The post is a blunt warning against using JWTs for web auth, especially the common pattern of storing a long-lived bearer token in browser storage and treating it like a session. The core complaint is not that signatures are fake security. It is that browser sessions need properties JWTs do not naturally give you: easy logout, easy per-session revocation, and a smaller blast radius when a token leaks. A signed token that can be replayed until expiry is a poor substitute for an opaque session ID the server can kill instantly.

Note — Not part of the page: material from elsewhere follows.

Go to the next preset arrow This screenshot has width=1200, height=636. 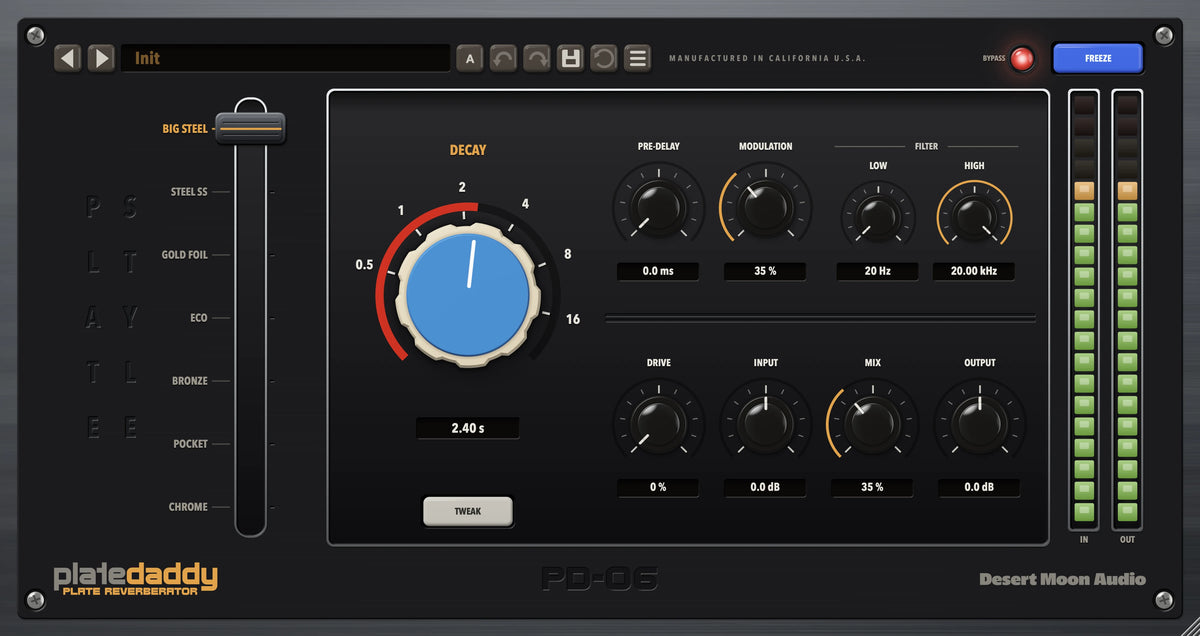(101, 58)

Most of the useful discussion landed on a narrower rule: stop using JWTs as the primary browser session mechanism, not “stop using JWTs” full stop. For service-to-service auth, identity provider issued access tokens, and cases where one party mints claims and another party validates them offline, people still see JWTs as a practical tool. The recurring distinction was browser user sessions versus machine-to-machine trust. Cookies are not magic either. They trade the localStorage replay problem for the usual
XSS and
CSRF concerns. But an
HttpOnly cookie at least prevents an injected script from stealing the credential and reusing it elsewhere, which several commenters saw as the important difference.
A second thread cut through the usual “stateless” sales pitch. Once you need logout, compromise response, per-device invalidation, or current authorization checks, you are back to keeping state somewhere. That can be a revocation list, a per-user “not valid before” timestamp, or a database lookup for user status. At that point, many commenters said the simplicity edge shifts back to classic sessions. The thread was not fully anti-
JWT though. Several people argued that a small replicated revocation structure can still be easier than globally consistent session storage when you have services spread across regions. The practical consensus was straightforward: JWTs are fine when you actually need portable signed claims. They are usually overkill, and often a foot-gun, for ordinary browser login.